In Great Britain, the process of starting a business is fast. The fastest recording took only five minutes. Although this is an extreme example, in most cases they are created electronically on the same day an application has been made. When submitting an application to start a business using the paper method, the process can take about a month.
A company can be founded by an individual, a lawyer, specialized agents or accountants. In some cases, starting a business may be outsourced to specialized agents. Most of these remedies do this for less than a hundred pounds.
There are ten types of companies that are authorized to start a business. These are industrial and utility companies, limited liability companies, limited partnerships, limited partnerships, public limited companies, limited companies, limited liability companies, limited liability companies, Societas Europaea, Royal Charters and companies of common interest. The rules that apply to each type of business vary, and the choice between these options depends on the business purpose as well as the business strategy.
Electronic Company Registration requires the use of software compatible with Companies House eFiling. It is also necessary to set up an account at Companies House. Agents specializing in start-ups have direct access to Companies House so they can look up and submit the company’s name electronically. Each of these agents has a different process for submitting a start-up business, but all legitimate agents have been approved by the Companies House integration test.

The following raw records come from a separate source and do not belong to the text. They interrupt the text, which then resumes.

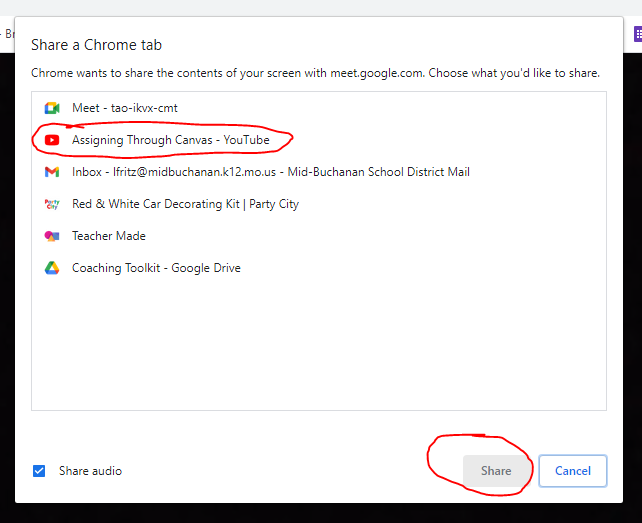Click the Gmail envelope icon

click(52, 172)
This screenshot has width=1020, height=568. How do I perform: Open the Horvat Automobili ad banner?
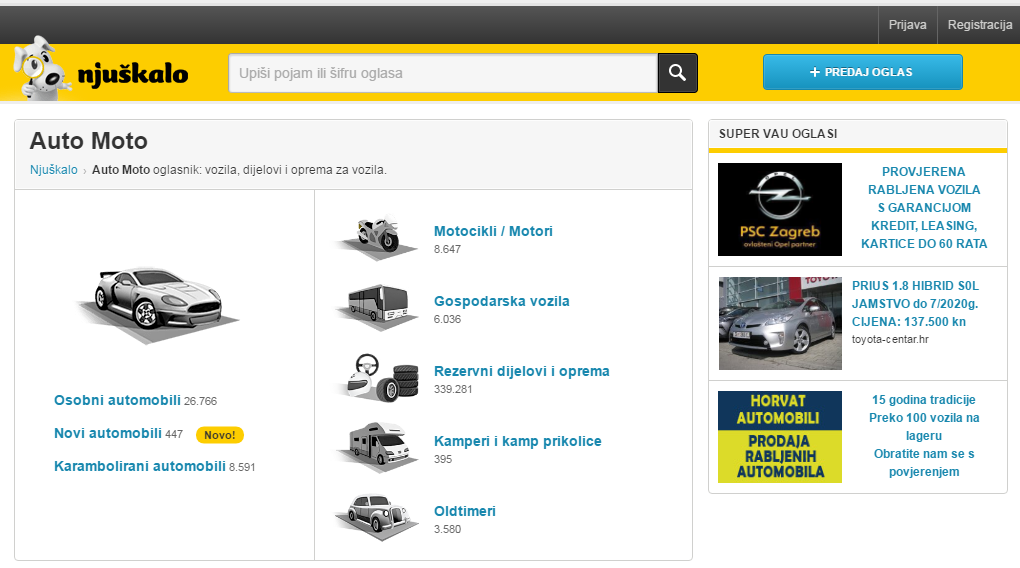[780, 437]
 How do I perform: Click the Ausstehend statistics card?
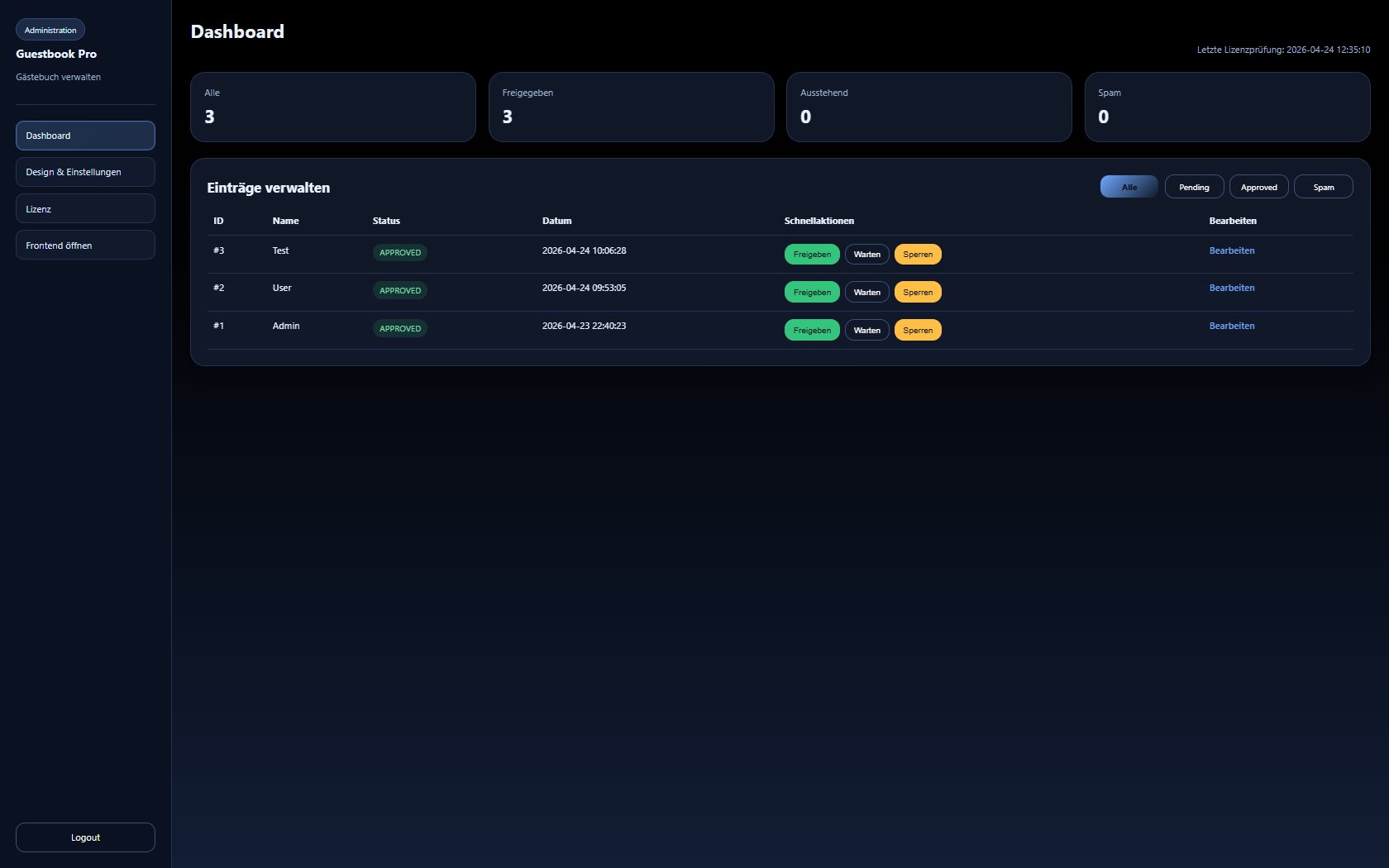[x=928, y=107]
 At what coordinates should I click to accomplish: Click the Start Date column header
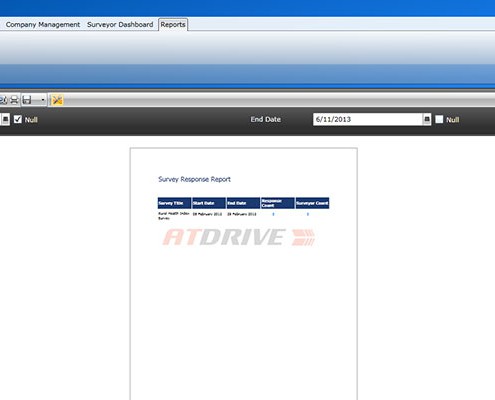tap(209, 203)
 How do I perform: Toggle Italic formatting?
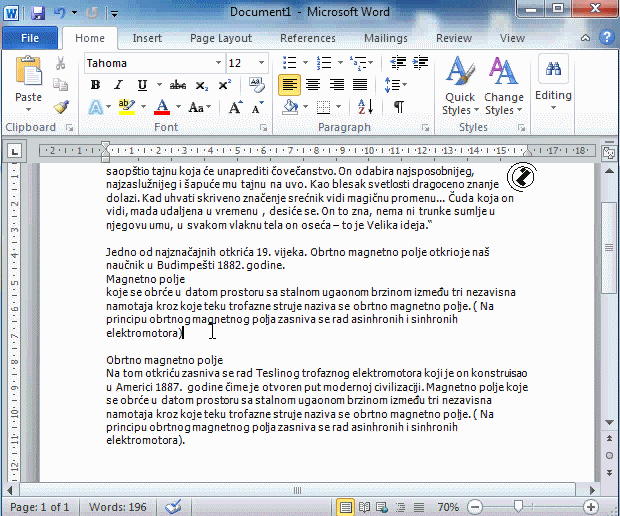tap(119, 85)
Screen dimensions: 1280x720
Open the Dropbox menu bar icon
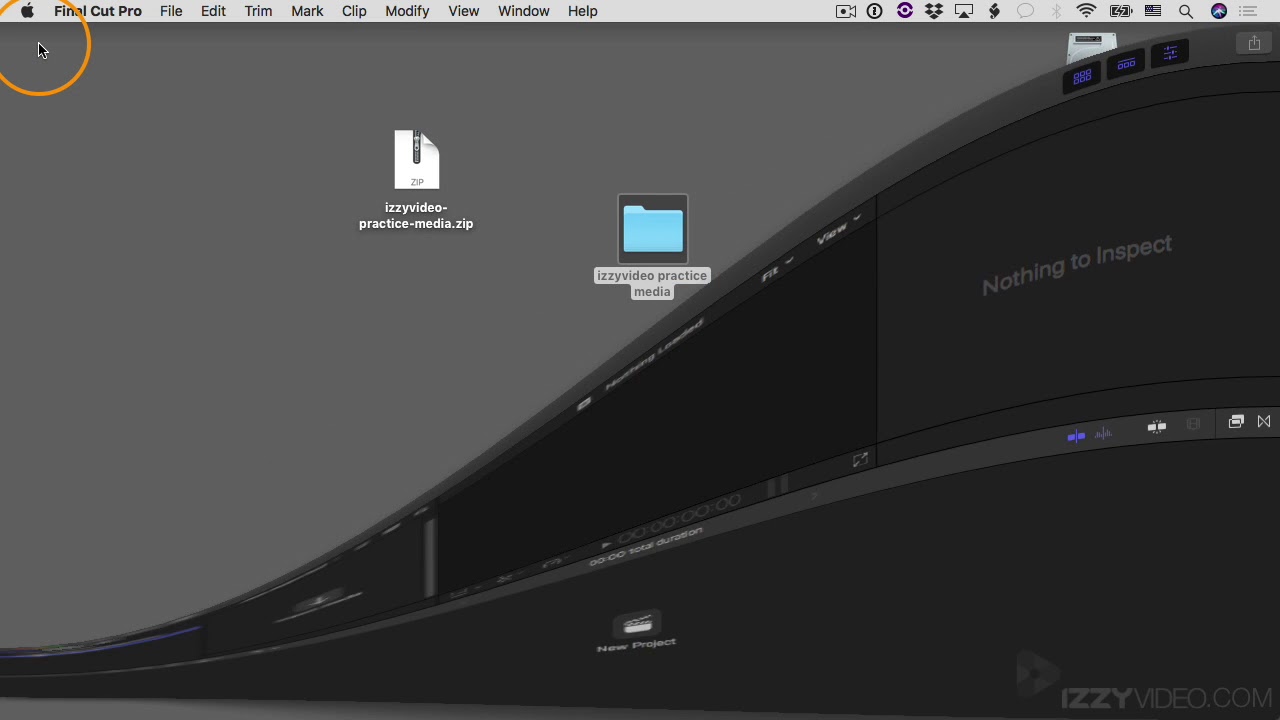(x=934, y=11)
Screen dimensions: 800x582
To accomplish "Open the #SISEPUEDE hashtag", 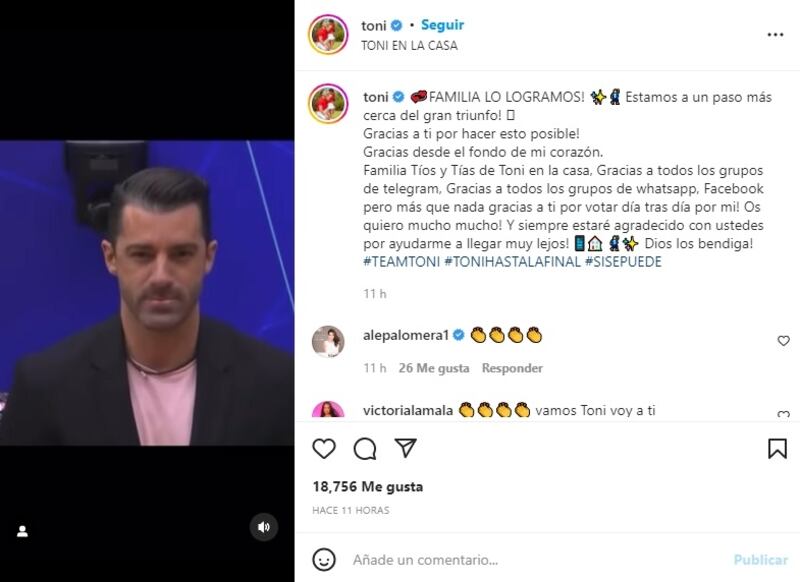I will 623,262.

Submission via paper method:
To apply for a paper-based company, a company must provide the trade register with three documents and a registration fee under the Companies Act, 2006. The first document to be submitted is the statute. This document, sometimes referred to simply as an “article,” explains the company’s internal rules. The document must then be signed by the subscriber in front of a witness. From 2006, the submission is possible even without a statute. If this option is selected, the company will be assigned the default articles.
The second document submitted in the process is Form IN01. This will give the Registrar of Companies information about the intended location of the Company, which will be Northern Ireland, England and Wales, Scotland or Wales. She asks for information about the secretaries and directors as well as the subscribers. It also asks for information about the amount of capital that may have been invested in the business through equities. The form also requires a compliance statement stating that all the requirements of the Companies Act have been met.
The third document to be submitted for setting up a business is the Memorandum of Association. This document is just a list of the names and signatures of all subscribers who would like to start the business. If the Company is limited by shares, the subscribers must also declare that they undertake to buy at least one share each. The Companies House website provides a template for this form.